Emacs is commonly understood as a text editor extended by Lisp. The source code shows something more precise: a Lisp runtime implemented in C, whose primary application happens to be a text editor. A recent post in the Emacs Internals series opens with this framing, and it is worth following through on what it means at the implementation level.
Two layers, one executable
The GNU Emacs source tree has two significant directories: src/ (~150,000 lines of C) and lisp/ (~1.5 million lines of Emacs Lisp). The C layer implements a Lisp interpreter: memory allocation, garbage collection, a reader and printer, a bytecode VM, roughly 1,500 primitive functions, and OS interfaces. The Lisp layer implements everything else: every major mode, the package manager, Org-mode, the minibuffer, Magit, Gnus, Eshell.

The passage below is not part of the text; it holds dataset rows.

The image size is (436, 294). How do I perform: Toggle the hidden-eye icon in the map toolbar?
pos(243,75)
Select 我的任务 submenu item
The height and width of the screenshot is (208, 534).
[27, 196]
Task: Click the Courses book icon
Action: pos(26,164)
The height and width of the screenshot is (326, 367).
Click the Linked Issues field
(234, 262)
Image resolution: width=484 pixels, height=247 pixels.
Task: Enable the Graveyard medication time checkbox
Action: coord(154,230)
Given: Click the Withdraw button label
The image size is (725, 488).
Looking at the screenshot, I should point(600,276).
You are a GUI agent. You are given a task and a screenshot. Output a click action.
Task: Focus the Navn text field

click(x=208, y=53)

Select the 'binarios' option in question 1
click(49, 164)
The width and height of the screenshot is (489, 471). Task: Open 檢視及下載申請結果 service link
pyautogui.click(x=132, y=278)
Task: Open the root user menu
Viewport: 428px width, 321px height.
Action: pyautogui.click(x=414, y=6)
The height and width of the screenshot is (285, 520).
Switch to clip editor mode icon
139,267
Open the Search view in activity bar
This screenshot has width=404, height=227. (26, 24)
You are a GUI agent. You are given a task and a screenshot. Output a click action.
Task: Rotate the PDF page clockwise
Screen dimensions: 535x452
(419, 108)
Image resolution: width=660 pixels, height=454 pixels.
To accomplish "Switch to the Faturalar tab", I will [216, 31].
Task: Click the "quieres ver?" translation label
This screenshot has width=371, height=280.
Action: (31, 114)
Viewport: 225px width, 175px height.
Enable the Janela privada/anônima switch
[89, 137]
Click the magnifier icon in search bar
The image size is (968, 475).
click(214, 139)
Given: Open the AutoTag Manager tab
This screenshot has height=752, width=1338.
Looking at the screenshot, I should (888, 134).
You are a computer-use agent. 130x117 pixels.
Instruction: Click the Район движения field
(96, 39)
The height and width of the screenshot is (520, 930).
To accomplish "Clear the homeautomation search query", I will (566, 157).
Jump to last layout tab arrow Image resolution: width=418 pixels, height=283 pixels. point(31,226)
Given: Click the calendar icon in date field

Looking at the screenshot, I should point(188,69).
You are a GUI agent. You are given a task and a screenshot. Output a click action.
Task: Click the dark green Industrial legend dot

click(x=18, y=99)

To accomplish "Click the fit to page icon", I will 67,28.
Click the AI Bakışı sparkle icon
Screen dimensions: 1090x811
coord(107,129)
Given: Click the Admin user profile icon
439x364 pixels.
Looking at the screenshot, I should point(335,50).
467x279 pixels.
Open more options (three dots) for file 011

The design principle is that anything requiring OS access or performance goes in C, and everything else goes in Lisp. This is the same division found in Guile, Racket, and early Lisp machine operating systems. The editor is the application; the runtime is the platform.
Lisp_Object: everything is a tagged word
The central data structure in src/lisp.h is Lisp_Object, defined as intptr_t, a signed integer the width of a pointer. Every Lisp value, regardless of type, passes through the system as one of these words. The low bits encode the type, exploiting the fact that heap-allocated objects are aligned and have natural zero bits at the bottom.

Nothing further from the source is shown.